Ojalá alguien me hubiera leído este post cuando tenía 18

Imagina que quedas para cenar en casa de unos amigos de esos que a la primera de cambio te sacan un juego de mesa.

Yo no me relaciono con gente así, pero me consta que existe.

Imagina que te cuentan las reglas.

Imagina que son jodidamente fáciles. Nivel juego de la oca.

Las pones en práctica y vapuleas al resto.

Mientras tú adelantas casillas de seis en seis ellos están empeñados en dar vueltas por el tablero.

No es que seas mejor, es que tus amigos se niegan a aceptar que las reglas sean así.
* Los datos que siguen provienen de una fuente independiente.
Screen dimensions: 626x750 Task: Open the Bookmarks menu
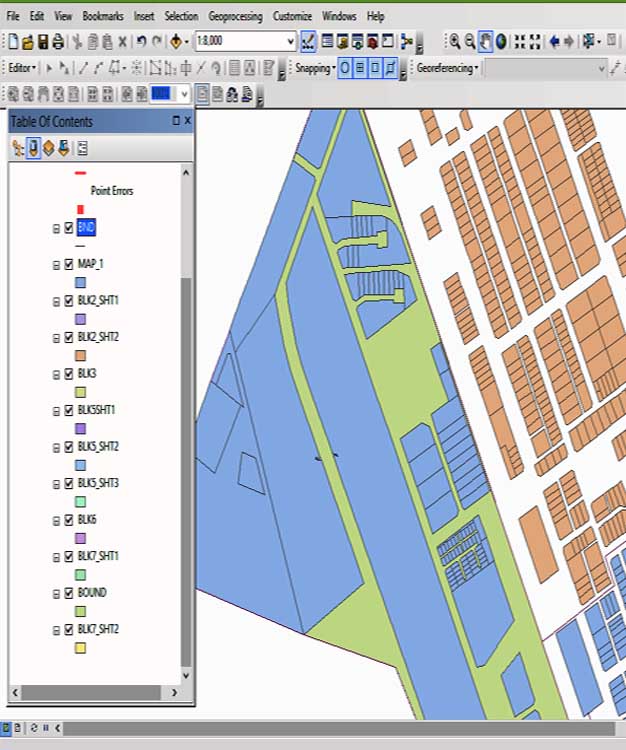[103, 16]
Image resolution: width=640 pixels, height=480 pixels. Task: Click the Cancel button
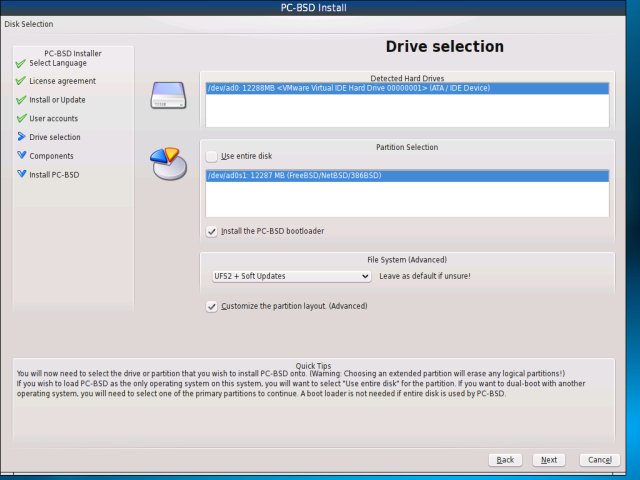click(x=599, y=460)
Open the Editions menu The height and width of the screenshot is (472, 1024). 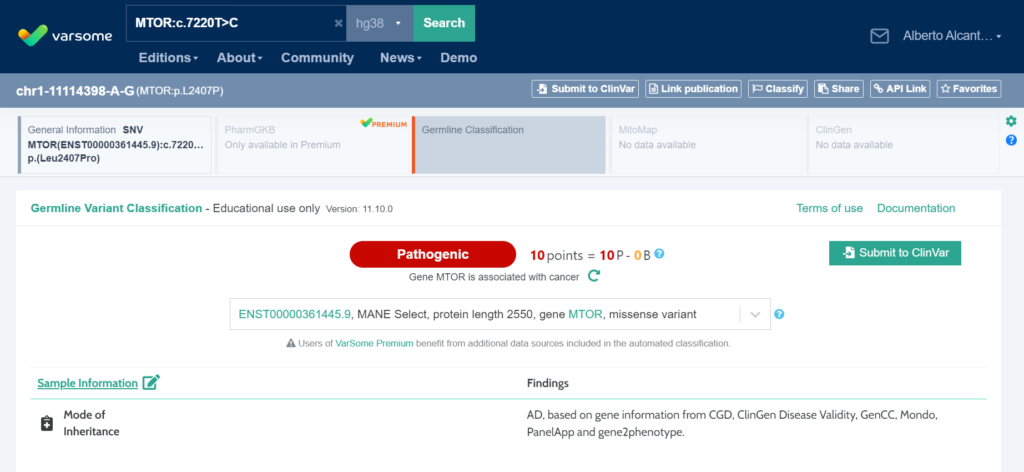(168, 58)
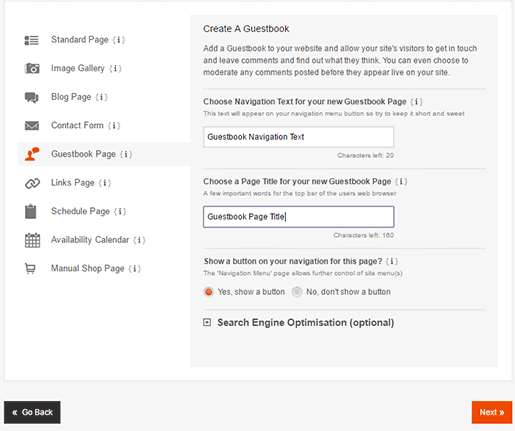Click the plus box next to Search Engine Optimisation
Viewport: 515px width, 431px height.
pyautogui.click(x=207, y=322)
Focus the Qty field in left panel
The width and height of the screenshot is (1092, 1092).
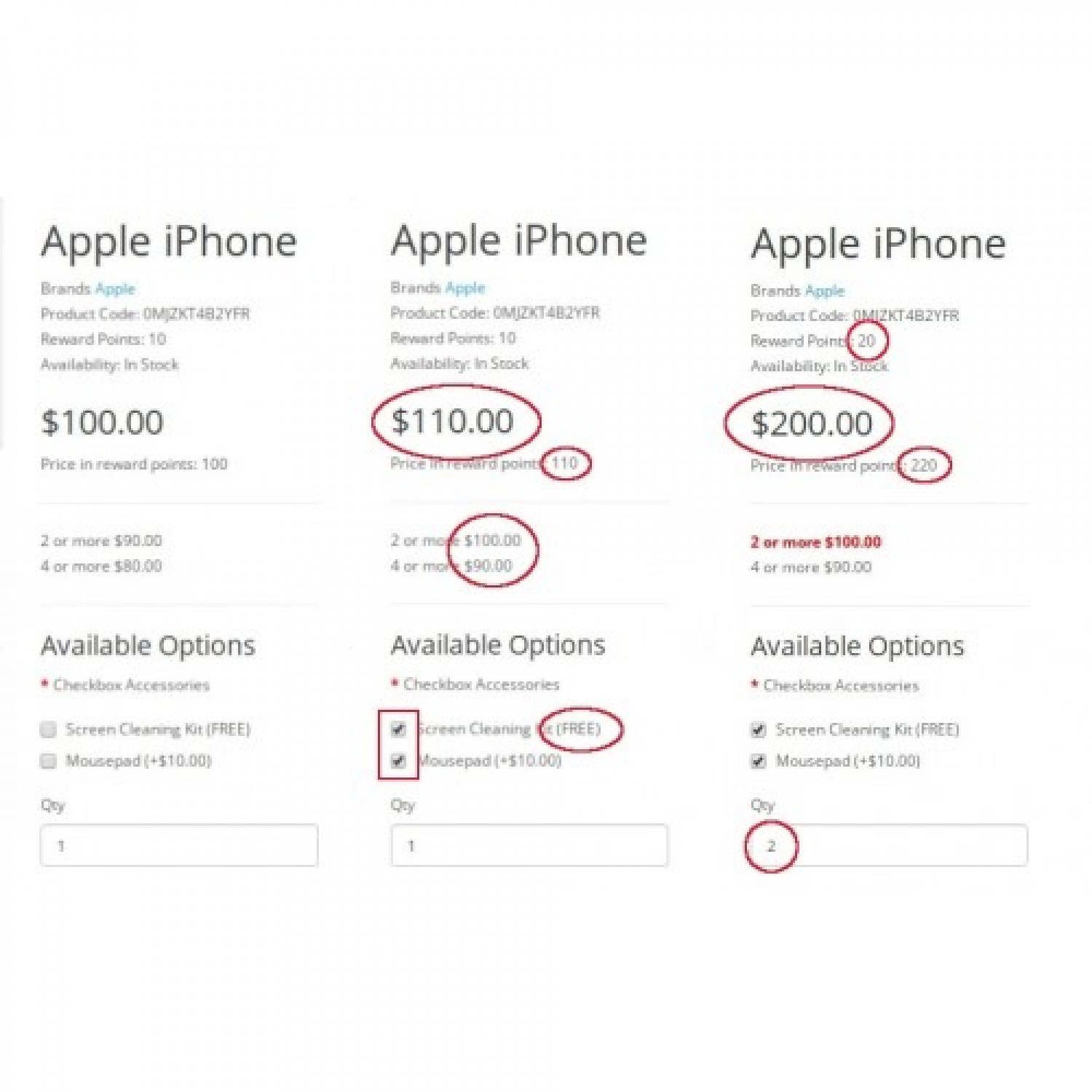[179, 845]
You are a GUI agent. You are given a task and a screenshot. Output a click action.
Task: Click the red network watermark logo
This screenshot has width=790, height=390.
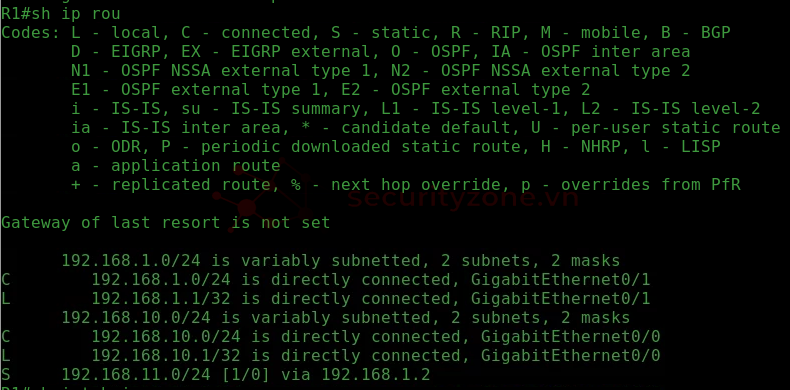coord(262,196)
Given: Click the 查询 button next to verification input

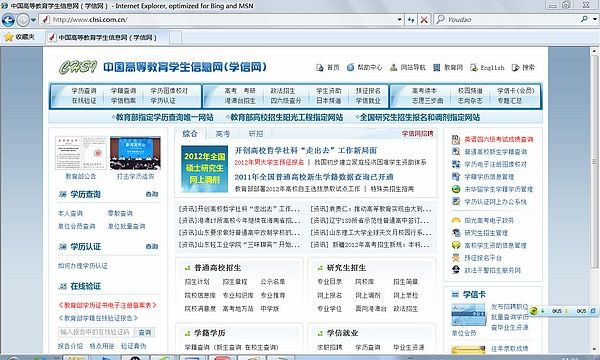Looking at the screenshot, I should coord(145,332).
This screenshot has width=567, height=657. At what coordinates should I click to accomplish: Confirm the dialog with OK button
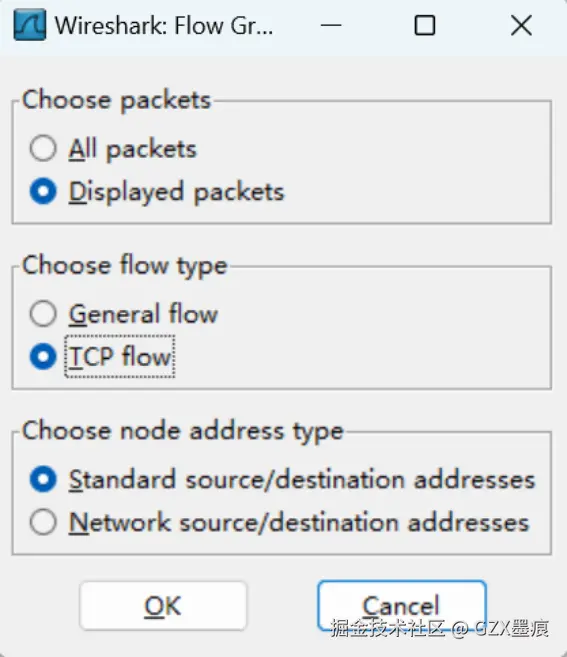coord(163,605)
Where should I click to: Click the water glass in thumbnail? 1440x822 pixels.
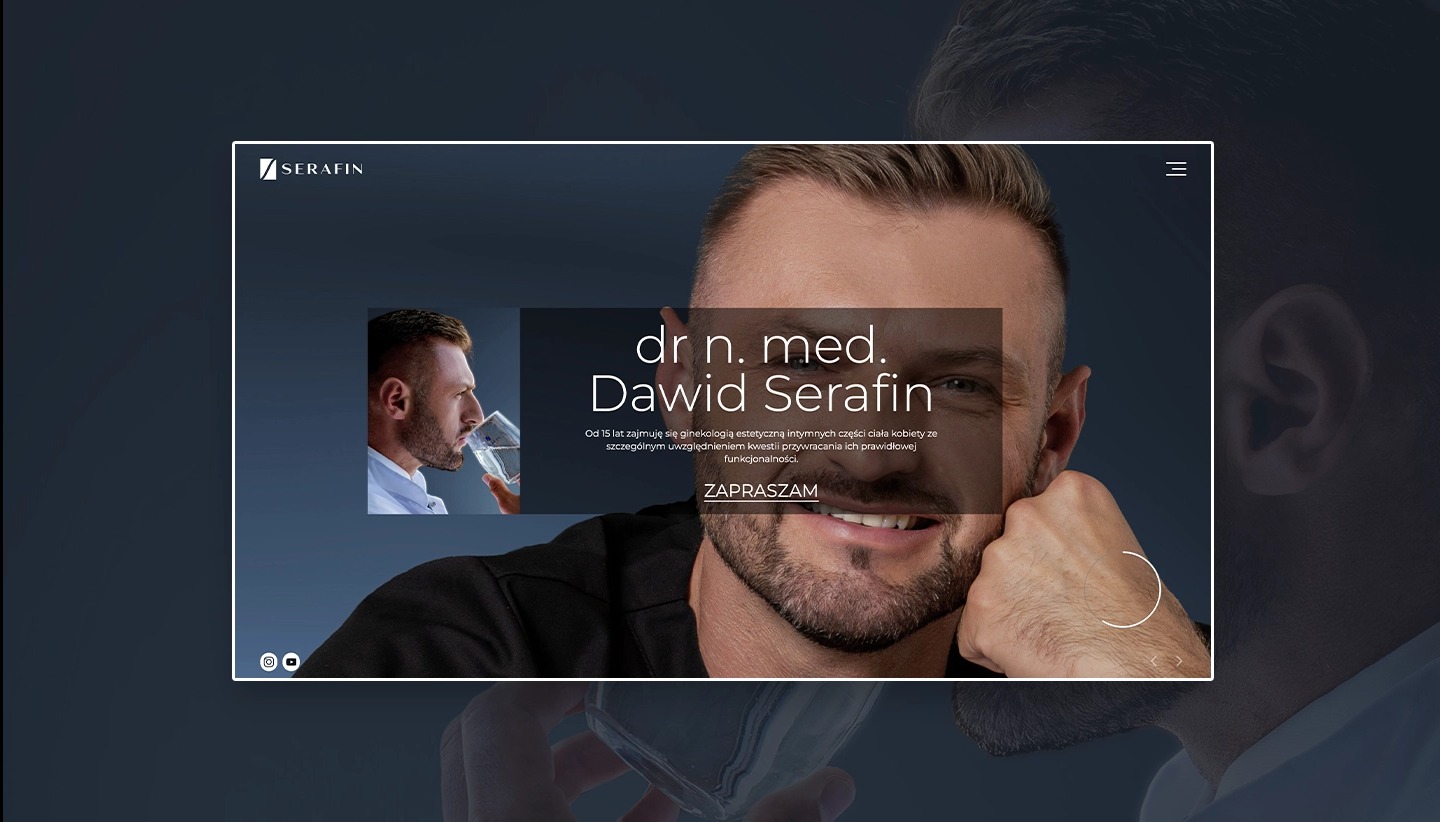497,447
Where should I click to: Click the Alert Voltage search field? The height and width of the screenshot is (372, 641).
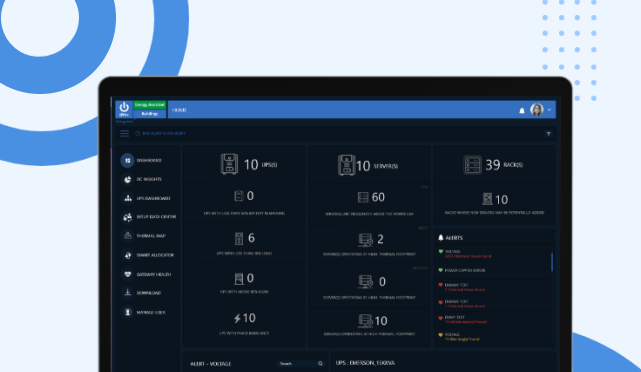click(x=300, y=363)
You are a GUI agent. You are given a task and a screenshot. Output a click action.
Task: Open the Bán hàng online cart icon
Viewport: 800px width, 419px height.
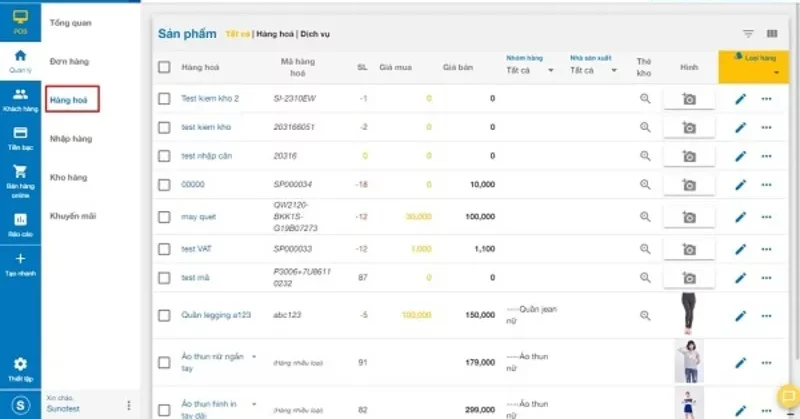tap(20, 181)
Prefieren inventar otras más complicadas que les impiden avanzar y entonces hacen la raíz cuadrada de lo que les sale en los dados.

El juego es la vida y los fulanos a los que estás apalizando, tus colegas del barrio/pueblo, ¿tu familia? y los pogres. Sobre todo los progres.

Que si los ricos son gilipollas, que si la meritocracia no existe, que si el gobierno debería intervenir los precios, que si que paguen más los ricos. Que si salario mínimo, paro, e indemnización, que si no hay nada como opositar.

Mira, las reglas del juego son mucho más fáciles:

  • A más andas, más avanzas.
  • A más te arriesgas, mayor la recompensa.
  • A más te criticas, más letal resultas.
  • A más estudias, más rápido corres.
  • A más pasta tiene alguien, mejor ha hecho las cosas.
  • A más admiras a quien le va bien, más admirable te haces.
  • A menos hablas y más preguntas, más aprendes.
  • A más confías, más confianza encuentras.
  • A más generoso eres, más generosos son contigo.
  • A menos lloras, más te respetable te haces.
  • A más pides, más te dan.
  • A más responsable eres, más te valoran.
  • A más insistes, más puertas se abren.
  • A más piensas en los demás, más fácil se hace la vida.
  • A más más incómodo te sientes, menos competencia te encuentras.

Como decía, las reglas son fáciles. Pocas y fáciles.

Más difícil es encontrarlas.

Más difícil aún es creérselas.

Pero lo más difícil de todo no es nada de eso, sino dejar de seguir las reglas inventadas en tu cabeza e inculcadas por tu entorno y cumplir las de verdad.